* _Data excerpts_
Content starts

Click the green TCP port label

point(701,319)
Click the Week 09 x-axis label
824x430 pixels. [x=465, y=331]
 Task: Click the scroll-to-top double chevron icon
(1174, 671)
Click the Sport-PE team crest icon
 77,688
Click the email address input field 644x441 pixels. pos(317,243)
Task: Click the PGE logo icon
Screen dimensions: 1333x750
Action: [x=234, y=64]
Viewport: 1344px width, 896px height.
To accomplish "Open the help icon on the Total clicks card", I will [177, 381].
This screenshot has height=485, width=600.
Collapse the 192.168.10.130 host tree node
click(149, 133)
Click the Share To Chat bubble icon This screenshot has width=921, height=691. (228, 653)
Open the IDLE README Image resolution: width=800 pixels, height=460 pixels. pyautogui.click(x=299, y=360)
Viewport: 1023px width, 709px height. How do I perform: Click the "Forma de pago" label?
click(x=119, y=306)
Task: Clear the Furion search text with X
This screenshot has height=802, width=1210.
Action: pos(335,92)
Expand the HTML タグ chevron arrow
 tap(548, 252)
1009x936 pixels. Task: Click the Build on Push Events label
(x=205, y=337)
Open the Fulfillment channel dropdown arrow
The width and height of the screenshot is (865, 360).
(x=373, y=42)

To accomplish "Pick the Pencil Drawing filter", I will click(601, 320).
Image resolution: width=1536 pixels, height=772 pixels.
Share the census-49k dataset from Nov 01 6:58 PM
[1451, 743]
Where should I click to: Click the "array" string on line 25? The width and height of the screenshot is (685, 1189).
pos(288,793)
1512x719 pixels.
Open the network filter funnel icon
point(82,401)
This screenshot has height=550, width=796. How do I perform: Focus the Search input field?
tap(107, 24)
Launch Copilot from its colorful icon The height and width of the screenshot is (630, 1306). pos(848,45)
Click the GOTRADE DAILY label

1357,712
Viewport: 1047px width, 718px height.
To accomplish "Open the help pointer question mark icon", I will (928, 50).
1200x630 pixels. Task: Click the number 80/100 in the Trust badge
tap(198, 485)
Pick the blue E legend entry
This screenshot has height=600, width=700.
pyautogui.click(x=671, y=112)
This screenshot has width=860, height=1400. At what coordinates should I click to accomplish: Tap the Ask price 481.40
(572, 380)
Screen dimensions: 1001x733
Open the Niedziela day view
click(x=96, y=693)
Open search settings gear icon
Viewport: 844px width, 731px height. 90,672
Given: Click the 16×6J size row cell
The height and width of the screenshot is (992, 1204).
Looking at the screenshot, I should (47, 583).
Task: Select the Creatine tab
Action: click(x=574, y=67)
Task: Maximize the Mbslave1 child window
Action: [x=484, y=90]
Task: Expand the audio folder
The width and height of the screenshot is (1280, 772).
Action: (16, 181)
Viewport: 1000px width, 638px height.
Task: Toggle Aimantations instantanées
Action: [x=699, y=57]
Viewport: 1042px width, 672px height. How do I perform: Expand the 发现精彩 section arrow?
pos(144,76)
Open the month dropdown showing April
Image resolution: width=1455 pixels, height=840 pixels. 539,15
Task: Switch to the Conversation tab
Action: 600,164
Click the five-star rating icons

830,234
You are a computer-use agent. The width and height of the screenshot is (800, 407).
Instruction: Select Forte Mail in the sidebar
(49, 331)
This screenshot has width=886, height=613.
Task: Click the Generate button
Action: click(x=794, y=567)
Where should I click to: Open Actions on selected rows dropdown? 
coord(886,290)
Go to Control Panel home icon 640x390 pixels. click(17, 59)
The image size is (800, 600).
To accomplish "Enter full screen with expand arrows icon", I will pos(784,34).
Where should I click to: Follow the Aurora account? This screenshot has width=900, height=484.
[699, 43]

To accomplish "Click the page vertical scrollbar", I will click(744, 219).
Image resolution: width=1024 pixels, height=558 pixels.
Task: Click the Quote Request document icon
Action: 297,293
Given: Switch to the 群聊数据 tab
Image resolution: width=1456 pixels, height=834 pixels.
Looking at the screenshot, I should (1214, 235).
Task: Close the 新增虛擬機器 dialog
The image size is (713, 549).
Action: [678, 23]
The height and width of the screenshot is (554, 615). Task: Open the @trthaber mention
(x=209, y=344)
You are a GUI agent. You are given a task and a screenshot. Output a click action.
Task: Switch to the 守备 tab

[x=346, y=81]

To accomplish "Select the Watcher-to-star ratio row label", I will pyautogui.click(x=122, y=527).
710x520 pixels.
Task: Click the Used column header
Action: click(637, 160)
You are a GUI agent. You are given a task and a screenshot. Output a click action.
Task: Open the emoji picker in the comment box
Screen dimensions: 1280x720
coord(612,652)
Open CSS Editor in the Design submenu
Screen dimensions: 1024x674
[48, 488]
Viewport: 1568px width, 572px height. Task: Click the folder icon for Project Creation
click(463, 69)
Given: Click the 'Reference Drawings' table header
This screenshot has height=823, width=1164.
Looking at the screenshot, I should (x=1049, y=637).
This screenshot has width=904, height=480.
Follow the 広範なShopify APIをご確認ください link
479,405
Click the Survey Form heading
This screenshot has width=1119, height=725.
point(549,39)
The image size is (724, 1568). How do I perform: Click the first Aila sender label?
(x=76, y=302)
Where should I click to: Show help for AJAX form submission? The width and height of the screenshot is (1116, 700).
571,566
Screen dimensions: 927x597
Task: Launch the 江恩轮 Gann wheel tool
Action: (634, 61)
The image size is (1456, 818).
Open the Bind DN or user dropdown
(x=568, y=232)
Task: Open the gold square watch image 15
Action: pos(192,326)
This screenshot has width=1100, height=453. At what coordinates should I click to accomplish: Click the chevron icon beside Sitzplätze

Content ends

* _The problem_
Reading through the records above, report each line in which the string "with" is found.

* _Result for this task_
Task: Clear the Furion search text with X
To accomplish "Enter full screen with expand arrows icon", I will pos(784,34).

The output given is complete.